Publication

The five key takeaways for fund managers and sponsors from the UK’s “Mansion House reforms”

July 20, 2023

In his annual Mansion House speech on 10 July 2023, the UK’s Chancellor of the Exchequer, Jeremy Hunt, set out a series of proposed changes to UK financial services law and regulation. These proposals have been named the “Mansion House reforms” and are a continuation of the process that was kicked off by the “Edinburgh reforms” that were announced by the Chancellor on 9 December 2022.

The overall framework for the reforms (and for the reforms to come) is to improve aspects of the regulation of financial services in the UK now that the UK has left the European Union. Divergence between the regimes in the UK and the EU will accelerate at each stage.
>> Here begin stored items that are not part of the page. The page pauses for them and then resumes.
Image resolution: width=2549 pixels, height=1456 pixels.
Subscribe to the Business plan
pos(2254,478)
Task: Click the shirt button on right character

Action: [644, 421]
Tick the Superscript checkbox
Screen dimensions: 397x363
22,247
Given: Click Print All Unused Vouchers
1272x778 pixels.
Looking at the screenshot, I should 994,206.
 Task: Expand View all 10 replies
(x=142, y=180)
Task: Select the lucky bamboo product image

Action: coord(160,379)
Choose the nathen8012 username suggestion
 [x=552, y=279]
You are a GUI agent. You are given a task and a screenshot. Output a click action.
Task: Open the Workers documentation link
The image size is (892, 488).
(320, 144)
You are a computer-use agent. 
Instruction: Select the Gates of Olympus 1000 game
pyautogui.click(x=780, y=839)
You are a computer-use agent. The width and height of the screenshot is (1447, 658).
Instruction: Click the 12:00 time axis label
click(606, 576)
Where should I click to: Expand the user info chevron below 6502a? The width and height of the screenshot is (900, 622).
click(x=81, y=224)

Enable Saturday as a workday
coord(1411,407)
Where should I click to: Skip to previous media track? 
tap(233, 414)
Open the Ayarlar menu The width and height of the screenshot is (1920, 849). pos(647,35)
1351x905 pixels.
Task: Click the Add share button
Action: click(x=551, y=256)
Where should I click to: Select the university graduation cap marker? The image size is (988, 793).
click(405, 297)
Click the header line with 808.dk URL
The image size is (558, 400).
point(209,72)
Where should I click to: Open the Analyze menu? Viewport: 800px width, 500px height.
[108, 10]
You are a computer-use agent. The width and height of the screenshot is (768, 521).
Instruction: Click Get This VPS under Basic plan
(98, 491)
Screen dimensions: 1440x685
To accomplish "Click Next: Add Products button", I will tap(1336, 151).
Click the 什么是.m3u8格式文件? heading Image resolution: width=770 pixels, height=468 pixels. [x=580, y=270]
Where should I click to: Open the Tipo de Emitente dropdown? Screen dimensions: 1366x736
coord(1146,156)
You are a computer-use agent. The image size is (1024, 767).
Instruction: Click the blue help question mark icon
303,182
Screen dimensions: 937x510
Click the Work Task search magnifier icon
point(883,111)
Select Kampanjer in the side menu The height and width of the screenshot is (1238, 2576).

Of the many reforms that were announced, we would highlight the following for our fund manager and sponsor clients and contacts: (1) improvements to the UK version of the short selling regulation, (2) the replacement of the Packaged Retail and Insurance-based Investment Products (PRIIPs) Regulation with a new tailored UK retail disclosure regime, (3) permitting asset managers to pay for research on a bundled basis (i.e. where a broker who is executing a transaction for a buy-side firm adds an additional amount above the actual cost of executing the trade, and uses the additional amount to pay for research which it would provide to the buy-side firm), (4) the continuation of the theme to increase pension fund investments in less liquid assets (unlisted equities, in this case), and (5) the reiteration of the desire to establish a new “intermittent trading venue” (a half-way house between being a private and a publicly listed company?).